As with New Years resolutions, the first steps can be incredibly tangible and surprisingly easy to implement. The short-term success of a company that cuts carbon emissions by 20 percent feels great. But it can also fool one into a false sense of accomplishment, which one may later use as an excuse to stop trying when the going gets tough.

Delta Airlines is now facing a massive class action lawsuit for claiming to be carbon neutral, but only achieving that neutrality by buying carbon offsets. Amazon ditched an 11-year plan to make half of its deliveries carbon neutral just four years in. BP backed away from backing away from fossil fuels after watching the impact its renewable generation businesses were having on its balance sheet. Even the federal government has made a myriad of climate pledges, only to discard them later.

The Wall Street Journal’s reporting on certain businesses’ struggles to reach their net zero commitments, while critically important, has created rampant accusations of greenwashing that ignore a much more complicated truth: It is hard for any company to achieve net zero carbon emissions, requiring a lot more time, effort, and collaboration than most of us realize.  

We can’t allow corporations to shirk the promises they made in the media spotlight, but it’s important to keep these commitments in perspective. As someone who has tried and failed with both personal resolutions as well as corporate climate pledges, I understand several of the first steps on the road to success are simply overcoming the stumbling blocks of multiple failures. Just as we often try and fail a few times with our new year’s resolutions, there are naturally going to be missed climate targets.

Berating and shaming companies that fall behind on climate goals is likely to have little impact on a company’s balance sheet, but will instead teach them that it is better to remain inconspicuous and refrain from discussing climate issues at all in order to avoid blowback.

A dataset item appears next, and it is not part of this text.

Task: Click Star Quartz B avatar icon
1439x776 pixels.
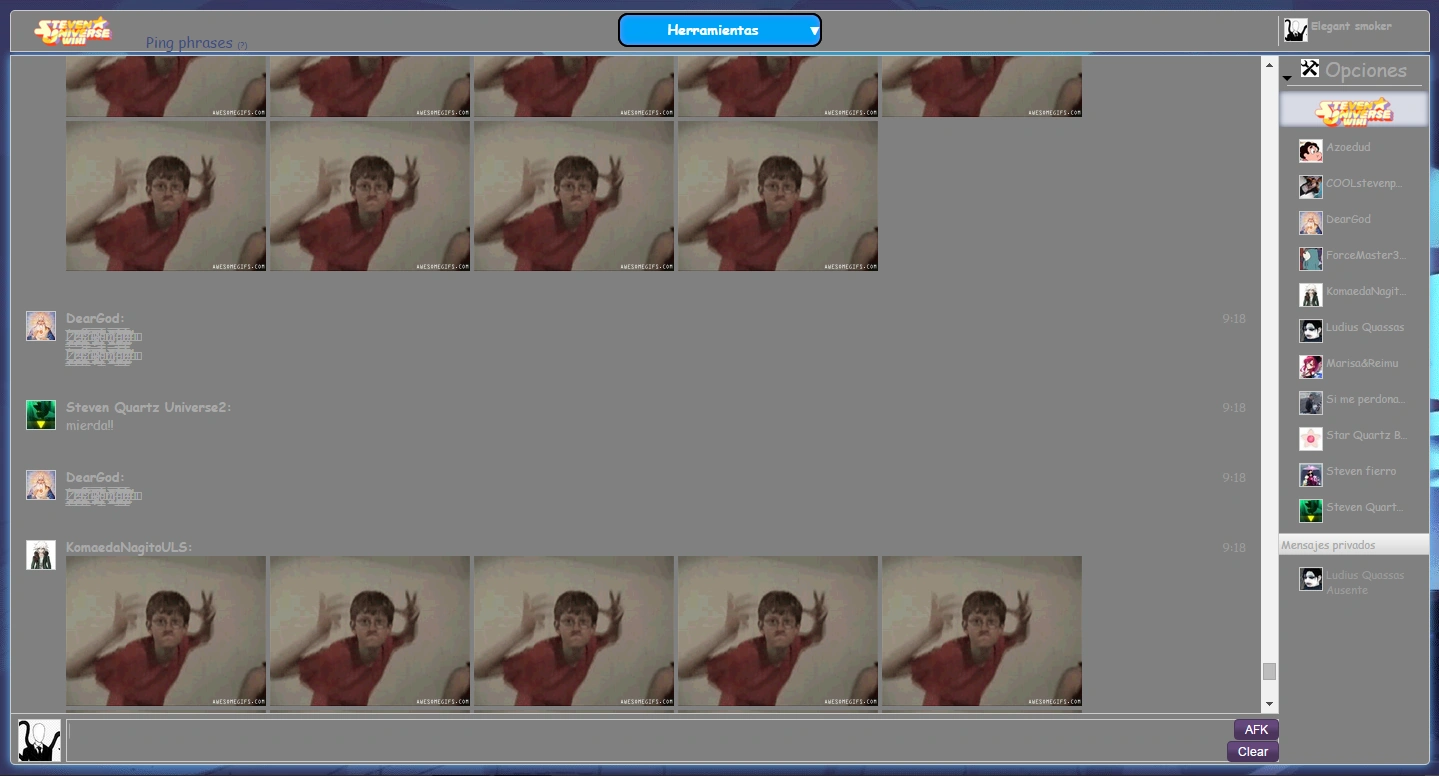Action: [1310, 438]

The more that happens, the less ability the public will have to hold businesses to account. 

We would do better to treat such resolution-failers the way we would treat friends who fall off their New Year’s health kick, encouraging them not to give up.

Moreover, external support can be as critical for corporations as it is for our friends. Though the U.S. has largely balked at the prospect of instituting carbon regulations on businesses, it will be incredibly difficult for any large company to achieve its carbon goals without some sort of framework. Few companies would willingly forego their obligations to shareholders in favor of environmental obligations. Without regulations to push companies forward, environmentally-friendly CEOs who may otherwise risk some degree of shareholder value in pursuit of climate-friendly policies risk finding themselves replaced. 

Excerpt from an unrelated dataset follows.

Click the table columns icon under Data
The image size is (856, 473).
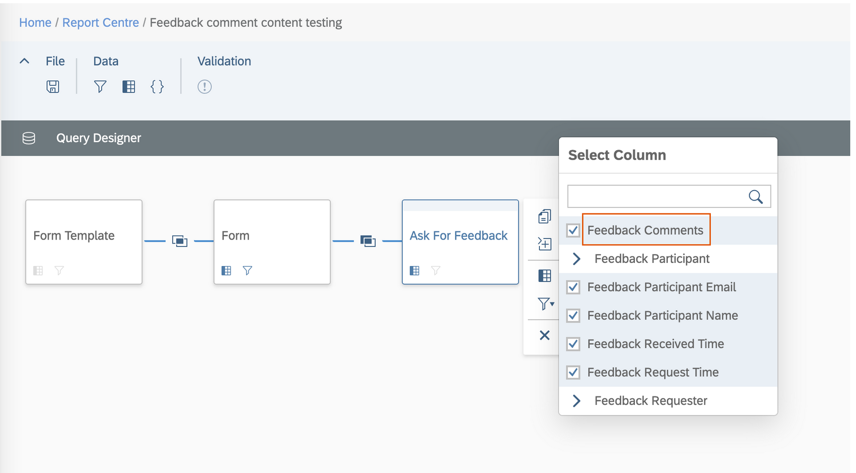click(129, 87)
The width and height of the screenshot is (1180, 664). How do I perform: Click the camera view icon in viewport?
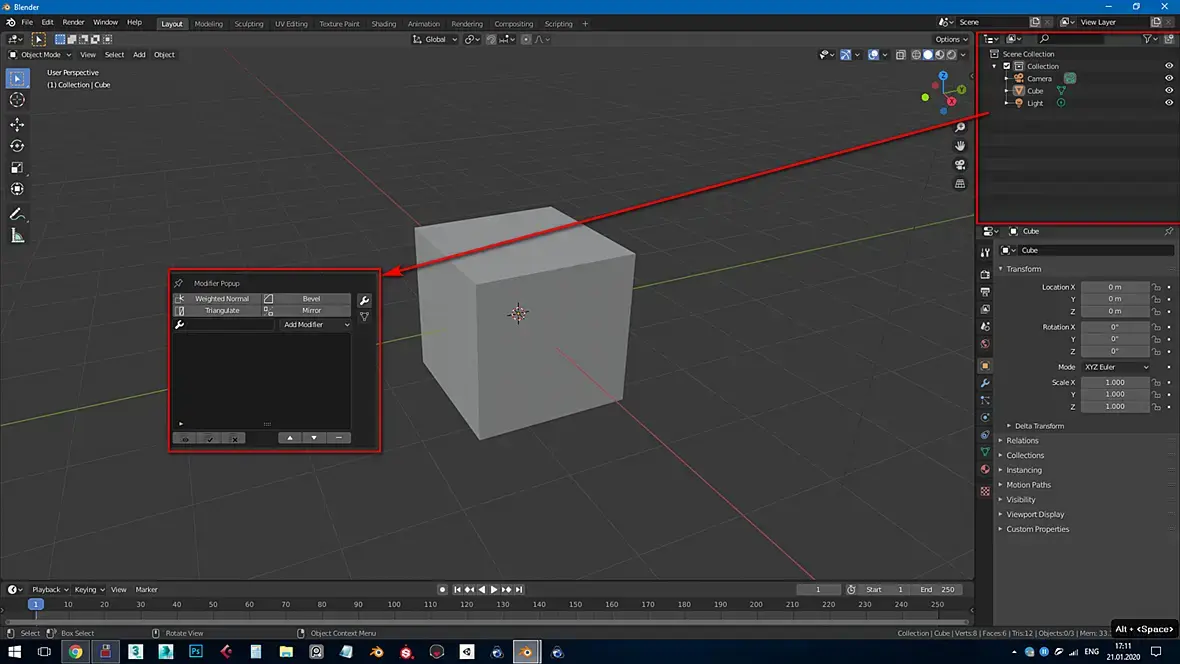click(x=960, y=165)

Those with positions of authority within corporations should take the same advice that can make any New Year’s resolution more successful: collaborate. Regardless of your company’s size, industry, or location, you can join, or create, a group of peers committed to reducing the climate impact of their businesses. Working collectively provides more perspectives, ideas, and accountability to endure the challenges.

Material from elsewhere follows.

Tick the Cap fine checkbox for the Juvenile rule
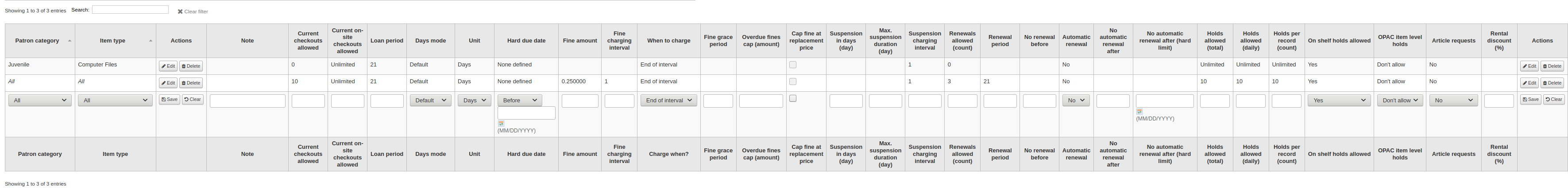Image resolution: width=1568 pixels, height=194 pixels. [792, 65]
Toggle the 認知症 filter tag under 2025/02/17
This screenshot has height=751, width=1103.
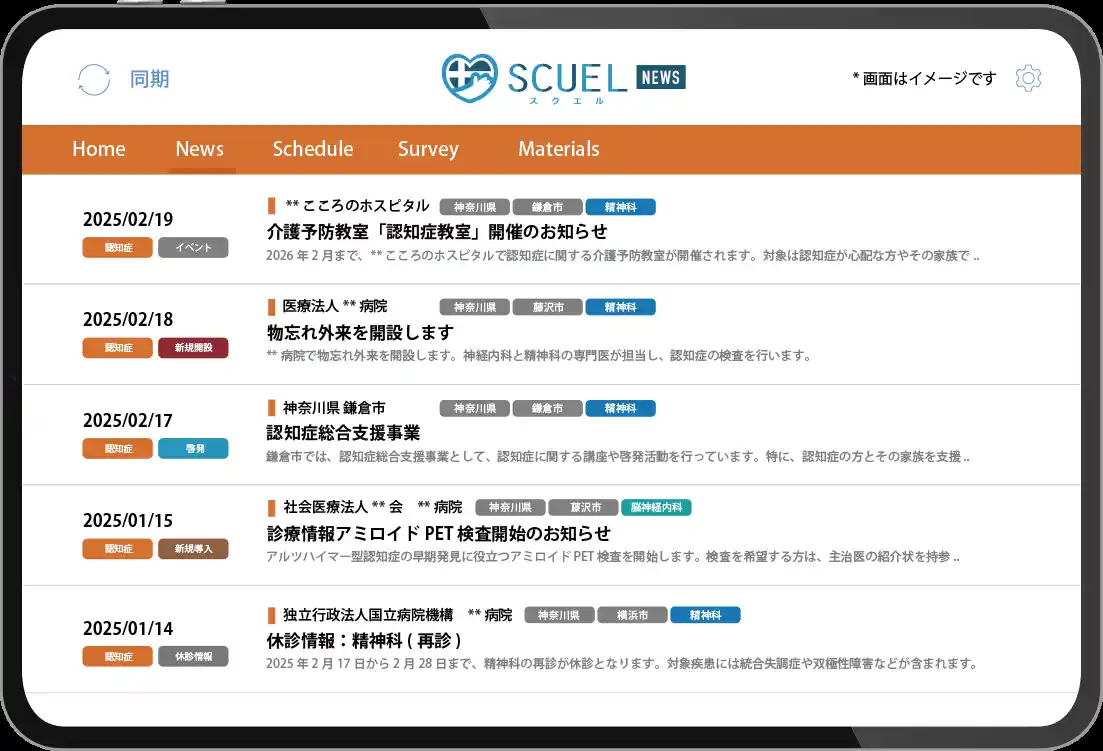pyautogui.click(x=117, y=448)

So rather than blindly flame those companies who have tried and failed to meet big climate promises, let’s encourage them to keep trying. When a company says “It’s too hard,” don’t just let it give up. Approach their claim with a blend of kindness, skepticism, and encouragement to persevere. There are more than enough companies guilty of hiding information and undermining climate efforts for their own gain, who are deserving of the torches and pitchforks.

Profound transformation and self-improvement demands a combination of flexibility, ingenuity, and a robust collaborative ethos, capable of reshaping supply chains, re-engineering products and infrastructure, and revolutionizing business models. Success in reducing emissions depends on persistence and mutual support, and the path to success is rarely a straight line.

If we all embrace this attitude, we may all be better for it this time next year. 

Chris Yoko is the founder of Yoko Consulting and Carbon Off.